For vectors, we use the more general function concatenate
, which
operates on sequences, that is objects of either list
or vector
:
LS-USER> (concatenate 'vector #(1 2) #(3 4))
#(1 2 3 4)
Notice that we had to indicate the return type, using the 'vector
argument to concatenate
. We could also have said 'list
to have it
return a list, and it would have coerced the arguments to the correct
type.
Modifying Data
So far when I have asked you to type in a list of numbers I have been
assuming that you will type the list correctly. If you made an error
you had to retype the entire def
expression. Since you can use
cut & paste this is really not too serious. However it would be
nice to be able to replace the values in a list after you have typed
it in. The setf
special form is used for this. Suppose you would
like to change the 12 in the list x
used in the Section
4.3 to 11. The expression
(setf (select x 4) 11)
will make this replacement:
LS-USER> (setf (select x 4) 11)
11
LS-USER> x
(3 7 5 9 11 3 14 2)
The general form of setf
is
(setf form value)
where form
is the expression you would use to select a single
element or a group of elements from x
and value
is the
value you would like that element to have, or the list of the values for
the elements in the group. Thus the expression
(setf (select x (list 0 2)) (list 15 16))
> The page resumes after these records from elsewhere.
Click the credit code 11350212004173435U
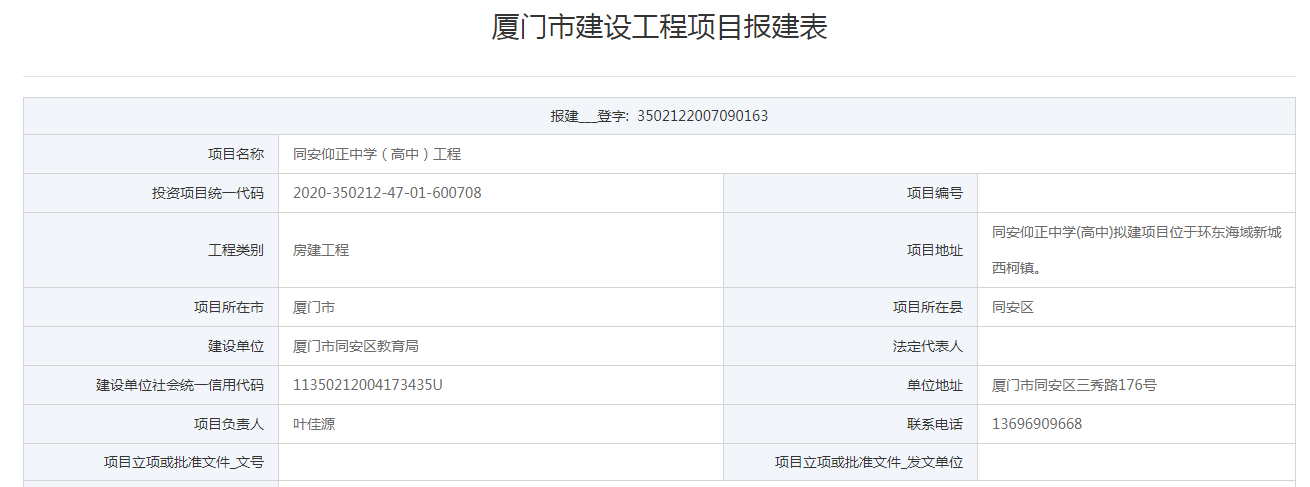 point(367,384)
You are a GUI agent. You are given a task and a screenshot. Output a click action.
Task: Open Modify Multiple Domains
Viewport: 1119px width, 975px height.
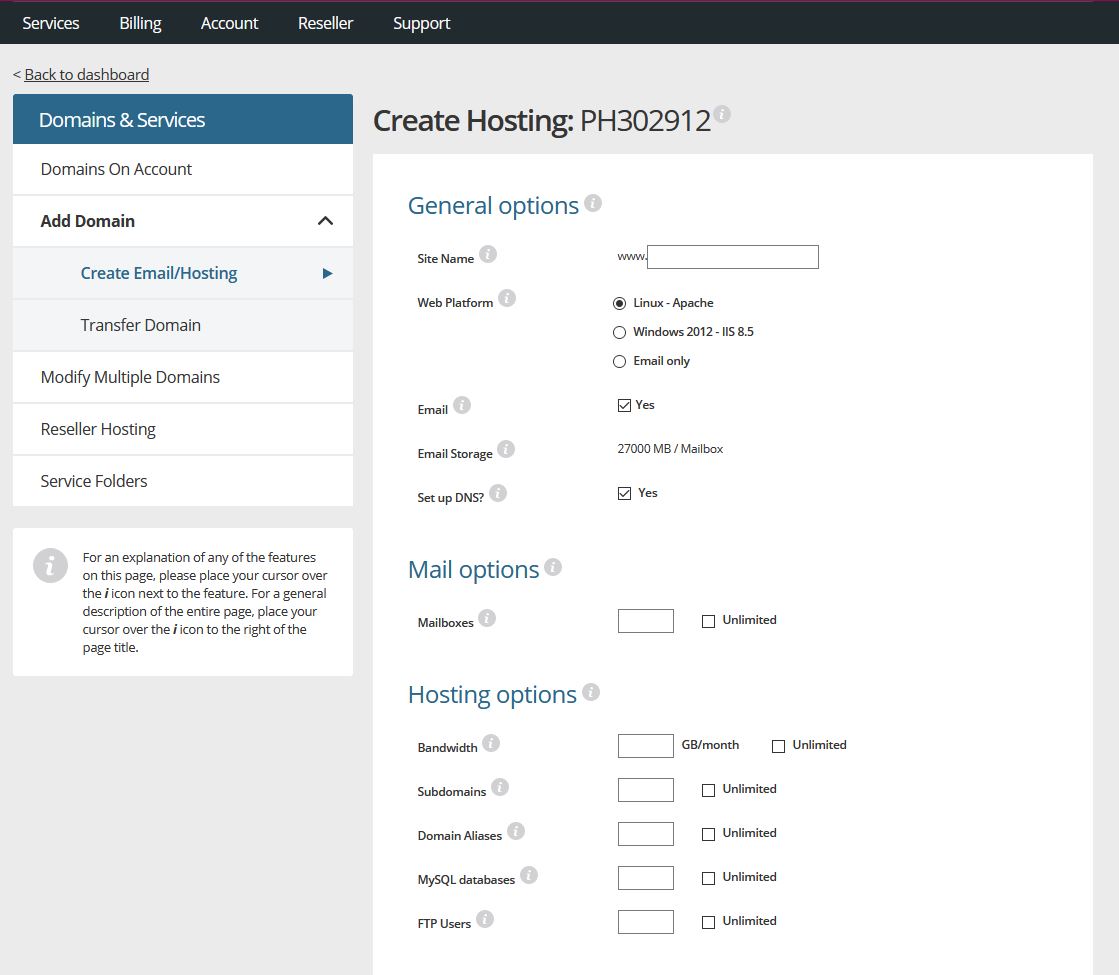(129, 377)
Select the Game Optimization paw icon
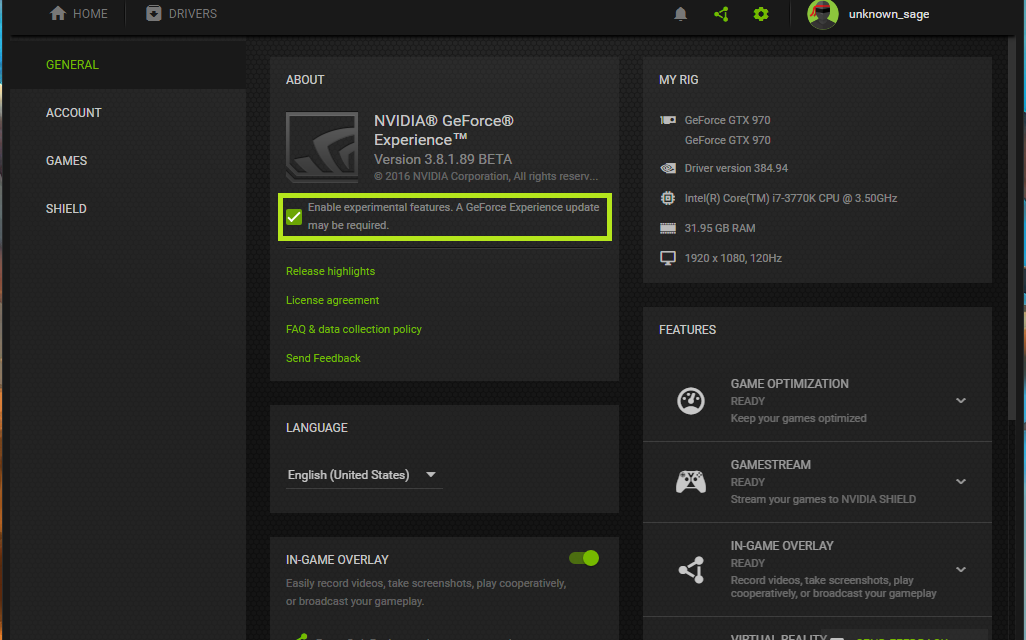Image resolution: width=1026 pixels, height=640 pixels. coord(691,400)
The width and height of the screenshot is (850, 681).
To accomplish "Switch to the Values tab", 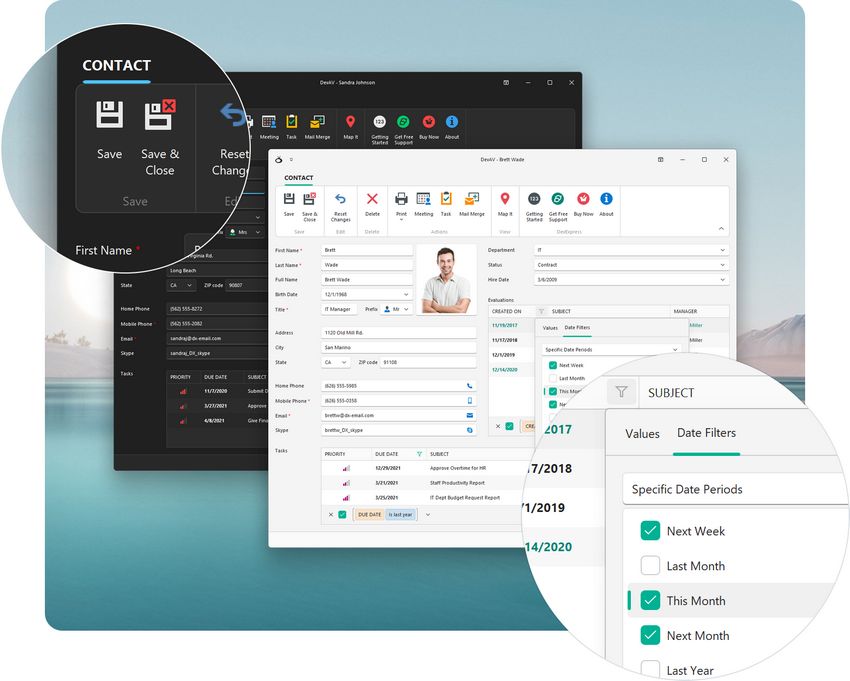I will click(x=641, y=433).
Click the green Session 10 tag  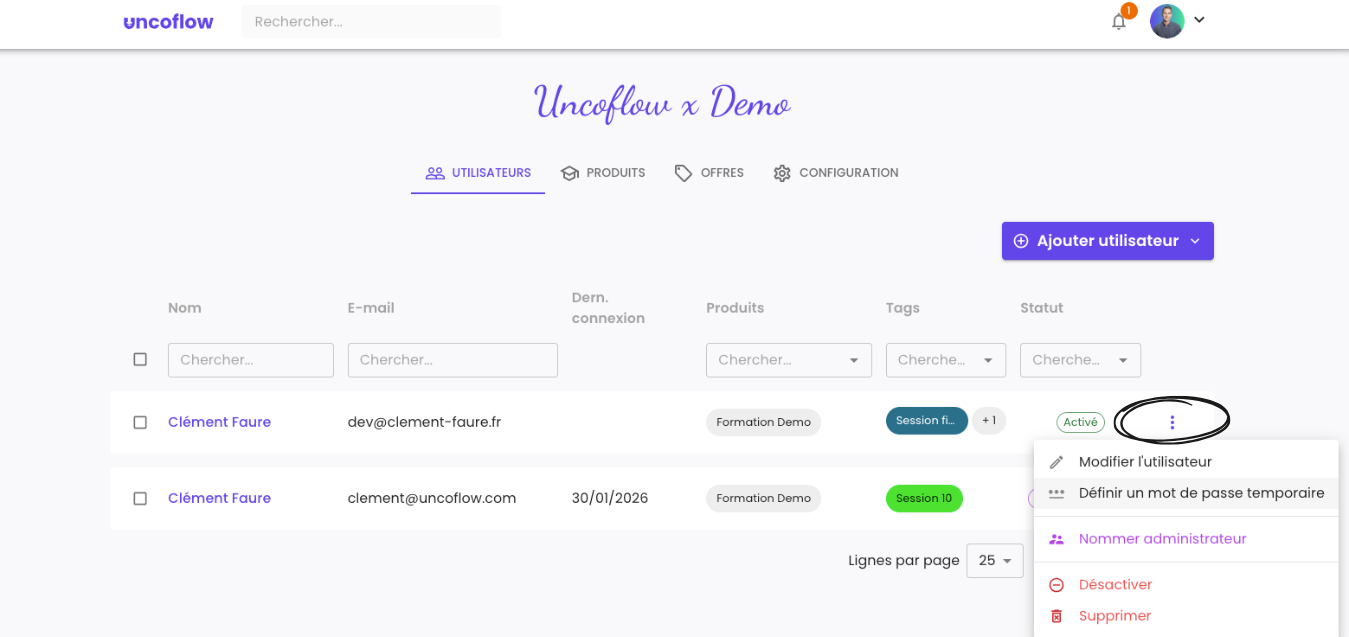tap(924, 498)
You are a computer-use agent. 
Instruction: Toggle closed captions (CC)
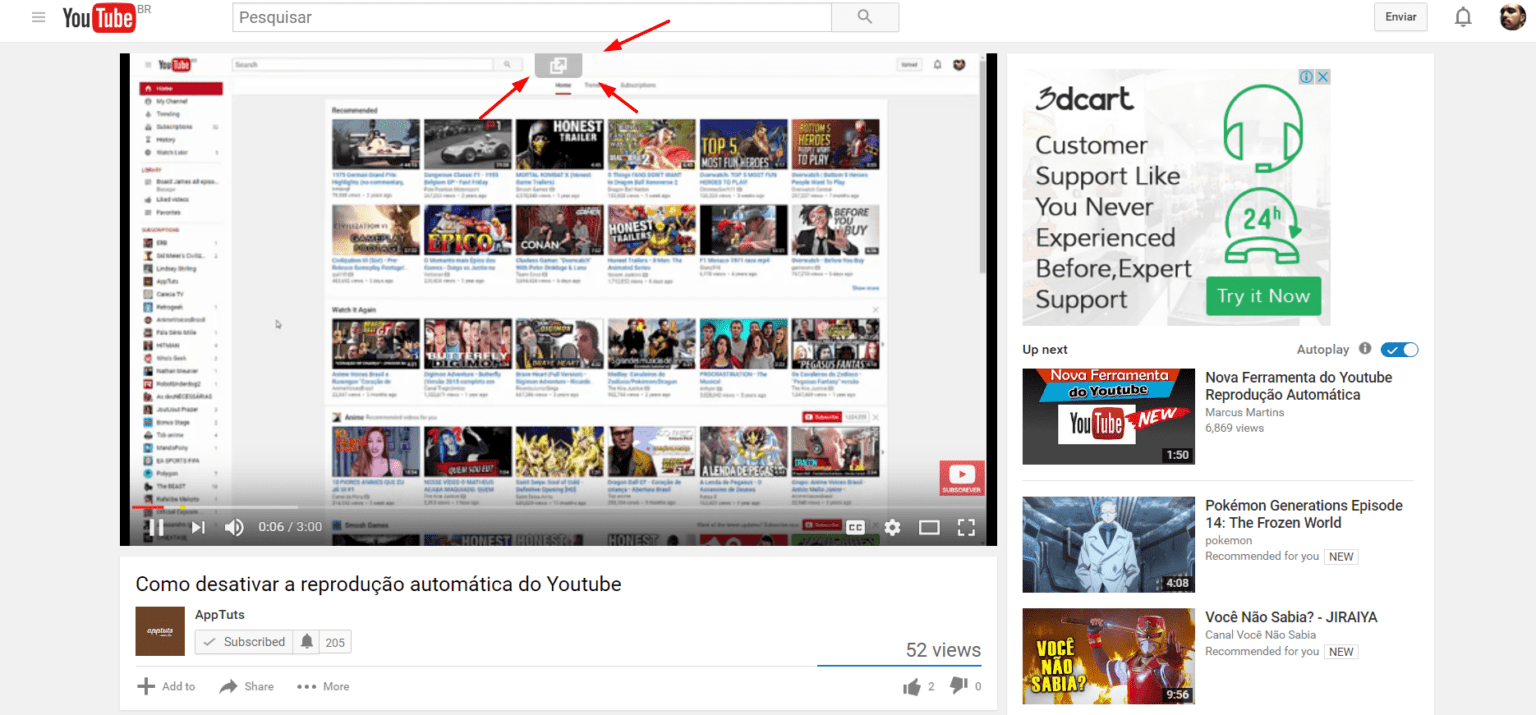(x=855, y=527)
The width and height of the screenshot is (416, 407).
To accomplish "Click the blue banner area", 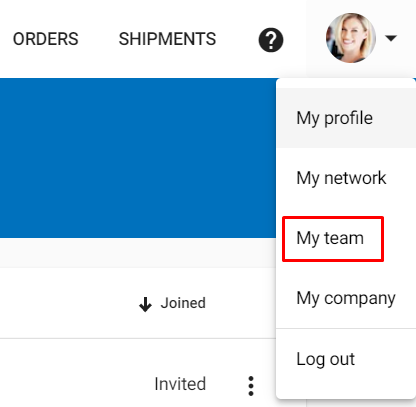I will click(x=138, y=158).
changes the values of elements 0 and 2 to 15 and 16:
LS-USER> (setf (select x (list 0 2)) (list 15 16))
(15 16)
LS-USER> x
(15 7 16 9 11 3 14 2)
Caution
Lisp symbols are merely labels for
different items. When you assign a name to an item with the defvar
or defparameter
commands you are not producing a new item. Thus
(defparameter x (list 1 2 3 4))
(defparameter y x)
means that x
and y
are two different names for the same
thing.
As a result, if we change an element of (the item referred to by) x
with setf
then we are also changing the element of (the item
referred to by) y
, since both x
and y
refer to the same item. If
you want to make a copy of x
and store it in y
before you make
changes to x
then you must do so explicitly using, say, the
copy-list function. The
expression
(defparameter y (copy-list x))
will make a copy of x
and set the value of y
to that copy.
Now x
and y
refer to different items and changes to
x
will not affect y
.
Useful Shortcuts
This section describes some additional features of LISP-STAT that you may find useful.
Getting Help
On line help is available for many of the functions in LISP-STAT 4.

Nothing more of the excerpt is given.